A C4.5 decision tree classifier based floorplanning algorithm for System-on-Chip design

Abstract

Aggressive scaling technology in deep sub-micron System-on-Chip (SoC) design brings various challenges to the Integrated Circuits (IC) designers. The significant challenges are temperature and voltage drop. Due to the increased intensity of circuits, the chip temperature increases tremendously, impacting the SoC performance and reliability. We propose a Machine Learning (ML) C4.5 Decision Tree (DT) classifier based floorplanning optimization algorithm to address these challenges in the early stage of IC design.

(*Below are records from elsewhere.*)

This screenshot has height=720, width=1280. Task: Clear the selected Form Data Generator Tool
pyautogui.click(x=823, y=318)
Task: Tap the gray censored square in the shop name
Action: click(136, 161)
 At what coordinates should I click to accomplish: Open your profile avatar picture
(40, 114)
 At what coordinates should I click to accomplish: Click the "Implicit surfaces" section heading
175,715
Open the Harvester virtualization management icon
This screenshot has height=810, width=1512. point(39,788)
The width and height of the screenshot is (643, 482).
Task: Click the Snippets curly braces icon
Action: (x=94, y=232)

Our algorithm aims to reduce the chip’s peak and average temperatures, voltage drop, area and wirelength by means of a C4.5 DT based islanding technique. The proposed algorithm is a four-phase algorithm that includes, (i) Voltage assignment phase, (ii) C4.5 DT based island partitioning, (iii) Genetic Algorithm (GA) based island-level floorplanning, and (iv) Simulated Annealing (SA) based chip-level floorplanning. The island partitioning algorithm uses DT classification technique to classify the cores of the SoC into different islands, taking multiple features like area, power, and voltage of the blocks. Due to the intelligent DT algorithm that is used for the island classification, the run time is reduced to a great extent. We tested our algorithm on the famous floorplanning benchmark circuits, such as MCNC (Microelectronic Centre for North Carolina), and GSRC (Gigascale System Research Centre). The proposed algorithm produces a minimum of 23% and a maximum of 48% temperature reduction in various benchmark circuits. The proposed algorithm performed well and produced significant improvement on area, wirelength, temperature and IR drop simultaneously, when compared to other existing algorithms.